Your objective :: Please repeat every entry, keeping each one exactly the same.

Records from a data collection
- - - - - - -
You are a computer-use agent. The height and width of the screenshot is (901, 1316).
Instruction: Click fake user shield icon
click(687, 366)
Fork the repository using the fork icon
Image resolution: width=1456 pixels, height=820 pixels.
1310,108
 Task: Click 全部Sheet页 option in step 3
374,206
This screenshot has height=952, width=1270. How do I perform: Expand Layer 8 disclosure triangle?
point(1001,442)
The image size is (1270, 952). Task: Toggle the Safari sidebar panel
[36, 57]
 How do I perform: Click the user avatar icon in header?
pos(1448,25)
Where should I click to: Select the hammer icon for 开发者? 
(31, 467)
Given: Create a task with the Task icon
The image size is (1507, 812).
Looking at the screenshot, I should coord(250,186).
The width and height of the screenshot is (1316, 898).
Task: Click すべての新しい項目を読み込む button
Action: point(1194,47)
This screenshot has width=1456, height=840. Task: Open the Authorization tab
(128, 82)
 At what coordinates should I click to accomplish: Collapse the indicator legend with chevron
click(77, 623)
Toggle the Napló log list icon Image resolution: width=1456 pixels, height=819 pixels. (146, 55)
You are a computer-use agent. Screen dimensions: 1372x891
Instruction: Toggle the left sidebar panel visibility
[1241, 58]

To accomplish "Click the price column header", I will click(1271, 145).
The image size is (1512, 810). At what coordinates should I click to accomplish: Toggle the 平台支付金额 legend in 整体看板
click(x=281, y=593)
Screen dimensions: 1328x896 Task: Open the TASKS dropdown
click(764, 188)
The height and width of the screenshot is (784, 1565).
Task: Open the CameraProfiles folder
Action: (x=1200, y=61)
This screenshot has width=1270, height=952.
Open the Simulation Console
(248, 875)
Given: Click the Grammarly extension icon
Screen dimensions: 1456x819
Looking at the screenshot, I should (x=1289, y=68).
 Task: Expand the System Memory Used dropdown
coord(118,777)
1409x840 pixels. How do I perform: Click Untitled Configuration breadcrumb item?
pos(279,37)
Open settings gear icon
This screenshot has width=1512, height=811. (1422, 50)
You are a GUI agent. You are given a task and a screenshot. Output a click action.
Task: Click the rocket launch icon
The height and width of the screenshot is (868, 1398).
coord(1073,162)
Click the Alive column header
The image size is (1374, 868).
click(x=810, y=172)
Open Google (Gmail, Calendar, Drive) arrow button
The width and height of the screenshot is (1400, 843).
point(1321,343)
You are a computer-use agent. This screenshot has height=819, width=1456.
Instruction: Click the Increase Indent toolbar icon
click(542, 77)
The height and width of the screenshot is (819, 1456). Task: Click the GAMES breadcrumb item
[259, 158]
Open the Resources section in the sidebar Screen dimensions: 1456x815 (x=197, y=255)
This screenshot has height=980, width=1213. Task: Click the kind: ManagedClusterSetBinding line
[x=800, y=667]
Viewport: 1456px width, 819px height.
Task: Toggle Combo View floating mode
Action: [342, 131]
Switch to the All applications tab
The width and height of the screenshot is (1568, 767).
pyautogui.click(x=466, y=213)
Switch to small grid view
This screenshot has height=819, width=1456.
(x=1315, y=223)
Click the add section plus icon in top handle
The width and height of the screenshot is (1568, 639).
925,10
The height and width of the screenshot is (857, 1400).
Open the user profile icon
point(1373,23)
- - - - - - -
Answer box ::
You are a computer-use agent. The height and width of the screenshot is (901, 1316).
Instruction: Click fake user shield icon
click(687, 366)
Fork the repository using the fork icon
Image resolution: width=1456 pixels, height=820 pixels.
1310,108
 Task: Click 全部Sheet页 option in step 3
374,206
This screenshot has height=952, width=1270. How do I perform: Expand Layer 8 disclosure triangle?
point(1001,442)
The image size is (1270, 952). Task: Toggle the Safari sidebar panel
[36, 57]
 How do I perform: Click the user avatar icon in header?
pos(1448,25)
Where should I click to: Select the hammer icon for 开发者? 
(31, 467)
Given: Create a task with the Task icon
The image size is (1507, 812).
Looking at the screenshot, I should coord(250,186).
The width and height of the screenshot is (1316, 898).
Task: Click すべての新しい項目を読み込む button
Action: point(1194,47)
This screenshot has width=1456, height=840. Task: Open the Authorization tab
(128, 82)
 At what coordinates should I click to accomplish: Collapse the indicator legend with chevron
click(77, 623)
Toggle the Napló log list icon Image resolution: width=1456 pixels, height=819 pixels. (146, 55)
You are a computer-use agent. Screen dimensions: 1372x891
Instruction: Toggle the left sidebar panel visibility
[1241, 58]

To accomplish "Click the price column header", I will click(1271, 145).
The image size is (1512, 810). At what coordinates should I click to accomplish: Toggle the 平台支付金额 legend in 整体看板
click(x=281, y=593)
Screen dimensions: 1328x896 Task: Open the TASKS dropdown
click(764, 188)
The height and width of the screenshot is (784, 1565).
Task: Open the CameraProfiles folder
Action: (x=1200, y=61)
This screenshot has width=1270, height=952.
Open the Simulation Console
(248, 875)
Given: Click the Grammarly extension icon
Screen dimensions: 1456x819
Looking at the screenshot, I should (x=1289, y=68).
 Task: Expand the System Memory Used dropdown
coord(118,777)
1409x840 pixels. How do I perform: Click Untitled Configuration breadcrumb item?
pos(279,37)
Open settings gear icon
This screenshot has width=1512, height=811. (1422, 50)
You are a GUI agent. You are given a task and a screenshot. Output a click action.
Task: Click the rocket launch icon
The height and width of the screenshot is (868, 1398).
coord(1073,162)
Click the Alive column header
The image size is (1374, 868).
click(x=810, y=172)
Open Google (Gmail, Calendar, Drive) arrow button
The width and height of the screenshot is (1400, 843).
point(1321,343)
You are a computer-use agent. This screenshot has height=819, width=1456.
Instruction: Click the Increase Indent toolbar icon
click(542, 77)
The height and width of the screenshot is (819, 1456). Task: Click the GAMES breadcrumb item
[259, 158]
Open the Resources section in the sidebar Screen dimensions: 1456x815 (x=197, y=255)
This screenshot has height=980, width=1213. Task: Click the kind: ManagedClusterSetBinding line
[x=800, y=667]
Viewport: 1456px width, 819px height.
Task: Toggle Combo View floating mode
Action: [342, 131]
Switch to the All applications tab
The width and height of the screenshot is (1568, 767).
pyautogui.click(x=466, y=213)
Switch to small grid view
This screenshot has height=819, width=1456.
(x=1315, y=223)
Click the add section plus icon in top handle
The width and height of the screenshot is (1568, 639).
925,10
The height and width of the screenshot is (857, 1400).
Open the user profile icon
point(1373,23)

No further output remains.